Il rimpasto di Johnson per placare lo scandalo
Regno unito Rees-Mogg al ministero delle Brexit Opportunities, leader dei Comuni il fedelissimo di BoJo Chris Heaton-Harris
Regno unito Rees-Mogg al ministero delle Brexit Opportunities, leader dei Comuni il fedelissimo di BoJo Chris Heaton-Harris
Il diabolico perseverare di Boris Johnson ha prodotto ieri un temuto mini-rimpasto di governo. Abbondantemente promesso nei giorni scorsi pur di allentare la pressione – nel partito e fuori – di quelli che vogliono se ne vada per lo “scandalo” delle feste a raffica per gli happy few del suo staff in pieno lockdown, il rimpasto si conferma un rimedio peggiore del male.
Su tutto troneggia l’esiziale ingresso di Jacob Rees-Mogg – uno che passerebbe per retrogrado in Dowton Abbey – nel governo in un ministero chiamato senz’alcun ombra di ironia delle Brexit Opportunities. Lascia il ruolo di leader dei Comuni in quella che sulla carta è una retrocessione, sebbene il suo ingresso nel governo sia già abbastanza nefasto. Ma il suo trasferimento non è l’elargizione di un premio fedeltà per e dallo sciagurato premier, appeso ormai quasi comodamente a un filo da settimane in mezzo allo sdegno di circostanza dei suoi: doveva fare posto all’ex capogruppo Mark Spencer, rimosso dall’incarico per non aver saputo contenere lo stillicidio di lettere di sfiducia nei confronti di Johnson che potrebbero (ce ne vogliono 45, lo ricordiamo) innescare una nuova corsa alla leadership.
Al posto del molle Spencer subentra un altro brexittiere simil-Ukip, Chris Heaton-Harris, che si era prodigato a torso nudo per difendere “Boris”. In questa transumanza ottocentesca di maschi, a rattoppare le credenziali paritarie del governo ecco puntuale una neo-ministra, Wendy Morton, ai Trasporti.
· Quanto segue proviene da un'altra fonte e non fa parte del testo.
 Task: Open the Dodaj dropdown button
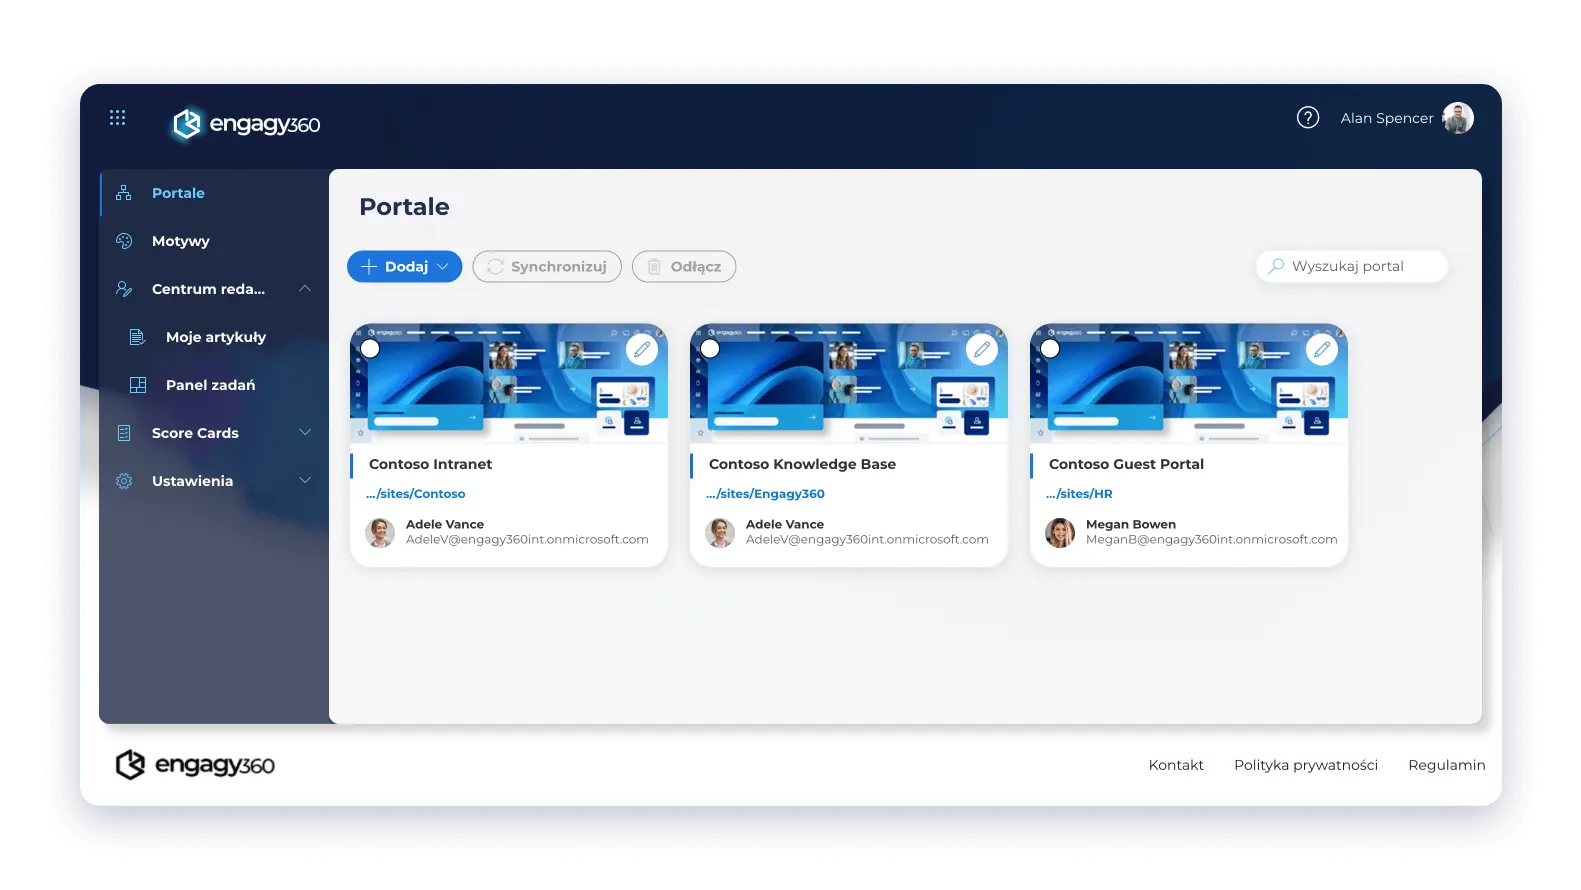click(404, 267)
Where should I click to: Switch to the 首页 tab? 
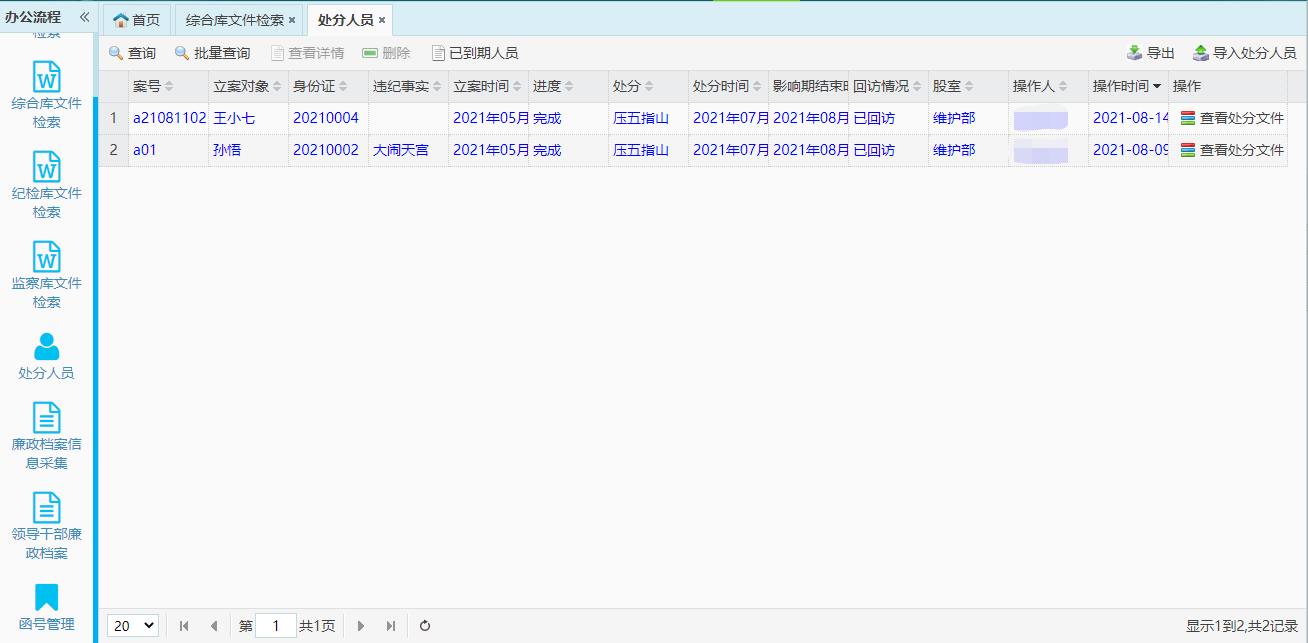click(x=136, y=20)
L’aveva detto Johnson, seppure con un battuta che sta facendo rivoltare Churchill nella tomba: ci vuole una Panzer Division per tirarmi fuori da Downing Street. Aveva, anche e soprattutto, promesso che avrebbe dato una strigliata al suo staff. Ma queste misure servono innanzitutto a premiare la Wehrmacht, incrementando irresponsabilmente il peso di esagitate mezze figure nel governo. Questo a giorni dall’aver nominato capo di gabinetto il fido Steven Barclay (già ministro senza portafoglio, la doppia nomina è costituzionalmente dubbia) e Guto Harri all’ufficio stampa di Downing Street (aveva svolto la stessa funzione quando Johnson era sindaco di Londra).
IL TUTTO mentre imperversa la polemica per una battuta ai danni di Keir Starmer che forse perfino Trump avrebbe trovato odiosa: Johnson lo ha accusato di non aver fatto quanto in suo potere quando dirigeva il Crown Prosecution Service per incriminare il repellente Jimmy Savile, per mezzo secolo l’ex-cocco televisivo di grandi e piccini rivelatosi poi un agghiacciante violentatore seriale. Provocando indirettamente un attacco di fascistoidi ai danni del malcapitato leader laburista davanti a Westminster e senza intaccare i dieci punti di vantaggio con cui il Labour sta staccando i Tories.